As long as there is some water the flowers will be fine right? Well, the answer is no. If the water becomes turgid, bacteria will grow and kill the flowers. Turgid water can also contain crumbs that if absorbed by the stem, (compared to a lump of smoothie in a straw), will make it impossible for the flower to absorb and receive water and nutrients. So keep the water fresh and clean. And always remember to use cold water, especially ice cold water. The cooler the temperature the longer your flowers will last and survive.
4. Keep flowers away from fruits, veggies, and windows.
Keep flowers AWAY from windows, fruits, and vegetables. Keep flowers away from windows because the sun will heat up the flowers and they will wilt and die sooner. The buds will open sooner and the heat will kill the flowers. You still need sunlight, just not in hot areas. Flowers do better in fresh cooler environments. After all, they already have fully grown.
Avoid keeping flowers in your kitchen close to vegetables and fruit, because of the existence of a plant hormone called ethylene. This hormone will make flowers wilt and die sooner. Flowers produce this hormone as well, but when next to produce, (which contain higher levels of it) they will definitely die sooner.

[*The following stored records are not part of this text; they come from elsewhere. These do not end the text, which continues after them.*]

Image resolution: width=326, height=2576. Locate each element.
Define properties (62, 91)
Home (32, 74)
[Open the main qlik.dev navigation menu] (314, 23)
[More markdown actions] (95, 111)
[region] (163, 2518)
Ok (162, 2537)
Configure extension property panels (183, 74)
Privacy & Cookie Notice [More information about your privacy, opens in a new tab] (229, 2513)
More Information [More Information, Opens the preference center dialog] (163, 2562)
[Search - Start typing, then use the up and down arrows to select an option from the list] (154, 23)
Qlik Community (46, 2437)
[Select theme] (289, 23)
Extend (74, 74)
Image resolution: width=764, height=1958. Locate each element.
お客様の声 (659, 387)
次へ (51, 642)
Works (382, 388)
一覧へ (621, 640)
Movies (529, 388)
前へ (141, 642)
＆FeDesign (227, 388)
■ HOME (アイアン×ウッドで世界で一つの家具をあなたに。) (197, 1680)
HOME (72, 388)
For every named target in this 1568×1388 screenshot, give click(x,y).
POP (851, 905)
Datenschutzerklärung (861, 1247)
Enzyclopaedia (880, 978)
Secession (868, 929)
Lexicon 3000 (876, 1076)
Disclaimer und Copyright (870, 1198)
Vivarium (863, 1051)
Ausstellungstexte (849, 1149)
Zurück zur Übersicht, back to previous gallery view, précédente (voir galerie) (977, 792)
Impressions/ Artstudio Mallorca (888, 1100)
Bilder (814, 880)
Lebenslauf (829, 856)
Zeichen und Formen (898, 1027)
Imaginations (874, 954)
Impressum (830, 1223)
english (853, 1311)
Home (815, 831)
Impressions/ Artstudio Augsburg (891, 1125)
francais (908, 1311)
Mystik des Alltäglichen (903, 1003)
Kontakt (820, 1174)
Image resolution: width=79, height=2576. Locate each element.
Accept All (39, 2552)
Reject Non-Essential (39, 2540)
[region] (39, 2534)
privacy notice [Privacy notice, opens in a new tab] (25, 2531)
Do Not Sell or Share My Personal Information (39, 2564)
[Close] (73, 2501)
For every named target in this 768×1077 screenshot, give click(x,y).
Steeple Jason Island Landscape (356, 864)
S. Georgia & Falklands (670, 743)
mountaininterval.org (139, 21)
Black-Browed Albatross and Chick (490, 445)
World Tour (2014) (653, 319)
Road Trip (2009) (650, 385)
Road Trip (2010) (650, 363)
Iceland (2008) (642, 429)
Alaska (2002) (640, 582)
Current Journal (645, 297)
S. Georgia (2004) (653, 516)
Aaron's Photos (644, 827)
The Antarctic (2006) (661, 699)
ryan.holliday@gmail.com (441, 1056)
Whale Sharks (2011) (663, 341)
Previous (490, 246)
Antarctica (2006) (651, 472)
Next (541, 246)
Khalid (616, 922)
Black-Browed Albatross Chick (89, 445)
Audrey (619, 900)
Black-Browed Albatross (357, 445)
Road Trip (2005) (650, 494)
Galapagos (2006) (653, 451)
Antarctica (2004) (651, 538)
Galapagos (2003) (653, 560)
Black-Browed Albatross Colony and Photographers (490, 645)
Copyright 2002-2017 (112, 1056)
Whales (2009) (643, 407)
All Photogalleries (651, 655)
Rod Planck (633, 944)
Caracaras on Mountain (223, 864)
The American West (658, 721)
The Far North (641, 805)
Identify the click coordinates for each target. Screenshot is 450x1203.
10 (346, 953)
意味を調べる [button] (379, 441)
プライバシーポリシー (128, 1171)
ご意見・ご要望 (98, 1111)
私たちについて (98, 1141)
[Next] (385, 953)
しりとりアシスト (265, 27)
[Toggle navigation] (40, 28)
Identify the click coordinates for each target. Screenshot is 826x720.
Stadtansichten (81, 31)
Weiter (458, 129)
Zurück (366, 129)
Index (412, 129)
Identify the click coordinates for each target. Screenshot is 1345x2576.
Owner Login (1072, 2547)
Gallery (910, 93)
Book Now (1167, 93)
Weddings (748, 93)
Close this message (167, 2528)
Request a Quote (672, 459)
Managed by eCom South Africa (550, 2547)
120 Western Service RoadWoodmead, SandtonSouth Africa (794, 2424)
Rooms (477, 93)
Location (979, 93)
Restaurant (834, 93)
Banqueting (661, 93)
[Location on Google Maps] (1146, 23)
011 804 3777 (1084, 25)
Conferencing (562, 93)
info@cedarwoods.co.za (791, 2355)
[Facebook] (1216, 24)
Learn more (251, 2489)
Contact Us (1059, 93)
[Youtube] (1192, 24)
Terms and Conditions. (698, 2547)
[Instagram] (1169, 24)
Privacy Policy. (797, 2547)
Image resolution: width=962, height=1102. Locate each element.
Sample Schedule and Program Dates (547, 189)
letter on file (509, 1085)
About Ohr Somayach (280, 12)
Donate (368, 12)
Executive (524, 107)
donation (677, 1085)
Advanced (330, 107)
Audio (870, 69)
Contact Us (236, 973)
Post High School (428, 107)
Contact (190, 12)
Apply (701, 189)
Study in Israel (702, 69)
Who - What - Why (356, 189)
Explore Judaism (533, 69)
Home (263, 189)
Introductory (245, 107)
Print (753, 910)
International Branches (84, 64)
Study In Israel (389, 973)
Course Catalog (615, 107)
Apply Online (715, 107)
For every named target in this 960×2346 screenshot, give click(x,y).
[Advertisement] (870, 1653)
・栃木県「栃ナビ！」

Lastly, don’t forget to not leave your flowers in a hot car. I know it sounds a little silly, but I have also become guilty of almost giving flowers heat stroke. Especially right after buying them on the ride back from the store to my house. If that is not fully avoidable, often times a great trick is to place them in the fridge for a minimum of 20 minutes, to a few hours once home. And keep up with trimming those end stems.
5. Strip away foliage.
Leaves, believe it or not, make the flowers die sooner. Sure they look pretty and are a natural part of the flowers, but they absorb the majority of the nutrients and water making the flowers wilt and die sooner if left on the stem. So when buying a bouquet or making your own composition, strip them all away, right away. You can peel them off or use clippers specifically for thorns. Just make sure not to break the stem and the flowers will be alright. Most florists will just peel away foliage like a banana peel and strip them super fast. It’s not as delicate of a job to do as you might think.
Improving the longevity of flowers is definitely something that has made me love picking and purchasing my own flowers from the store and considering them as a valuable part of my in home decor. Taking care of them on a weekly basis is also something that gives me that indoor garden feel. It’s been the perfect way for me to stay in touch with nature lately. I love plants, but I don’t necessarily love being outside in the dirt and getting dirty. So flowers for me are a good alternative. They make me feel connected to earth and they are the most good smelling, clean, colorful, and mesmerizing of creations from nature to me. I find them extremely calming to look at and also a happy and inviting statement to our home.
Good luck with your flower care, and I hope these tricks will help you out a ton! And if you can’t quite afford flowers yet like me, it’s ok, there is a stage in life for everything. The day will come. Also, maybe consider going to a nearby Trader Joe’s and only purchasing 3-4 stems from the 1-2 $ dollar section. They will be lower maintenance as well and a good way to ease into this practice.